** Opening Material for this exercise block **

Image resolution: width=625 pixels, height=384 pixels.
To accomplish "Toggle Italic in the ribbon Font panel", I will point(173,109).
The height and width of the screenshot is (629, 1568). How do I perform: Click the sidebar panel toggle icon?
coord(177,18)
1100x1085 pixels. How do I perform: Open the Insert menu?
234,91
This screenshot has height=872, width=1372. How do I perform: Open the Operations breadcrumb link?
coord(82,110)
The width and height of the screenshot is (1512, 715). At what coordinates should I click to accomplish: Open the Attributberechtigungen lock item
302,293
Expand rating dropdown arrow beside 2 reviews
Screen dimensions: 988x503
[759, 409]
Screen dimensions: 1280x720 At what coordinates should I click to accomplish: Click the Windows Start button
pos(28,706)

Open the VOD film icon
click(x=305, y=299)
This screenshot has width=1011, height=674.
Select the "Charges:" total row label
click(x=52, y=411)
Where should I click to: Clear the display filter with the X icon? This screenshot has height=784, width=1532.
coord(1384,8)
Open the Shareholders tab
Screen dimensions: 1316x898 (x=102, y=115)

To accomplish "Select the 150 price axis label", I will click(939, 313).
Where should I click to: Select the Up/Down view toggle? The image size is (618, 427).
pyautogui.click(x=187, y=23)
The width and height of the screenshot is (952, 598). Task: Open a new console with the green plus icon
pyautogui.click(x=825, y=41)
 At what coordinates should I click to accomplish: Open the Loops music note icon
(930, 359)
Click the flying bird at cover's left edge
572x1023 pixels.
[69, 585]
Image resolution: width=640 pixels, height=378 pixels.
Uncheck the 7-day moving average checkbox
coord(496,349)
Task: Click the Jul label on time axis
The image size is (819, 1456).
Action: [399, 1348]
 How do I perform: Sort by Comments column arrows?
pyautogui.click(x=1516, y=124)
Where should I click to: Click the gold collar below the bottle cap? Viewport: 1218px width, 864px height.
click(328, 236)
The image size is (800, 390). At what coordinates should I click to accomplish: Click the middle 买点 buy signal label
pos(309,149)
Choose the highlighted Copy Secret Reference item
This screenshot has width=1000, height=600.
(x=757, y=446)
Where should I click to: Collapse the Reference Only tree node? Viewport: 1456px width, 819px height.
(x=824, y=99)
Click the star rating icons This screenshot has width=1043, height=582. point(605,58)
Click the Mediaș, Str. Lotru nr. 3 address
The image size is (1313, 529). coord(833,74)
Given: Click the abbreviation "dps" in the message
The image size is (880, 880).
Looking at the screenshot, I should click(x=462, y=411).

** Closing Material for this exercise block **

_Task statement_
Search the records for the string "axis" and return every line in which it occurs.

_Solution for this exercise_
To accomplish "Select the 150 price axis label", I will click(939, 313).
Task: Click the Jul label on time axis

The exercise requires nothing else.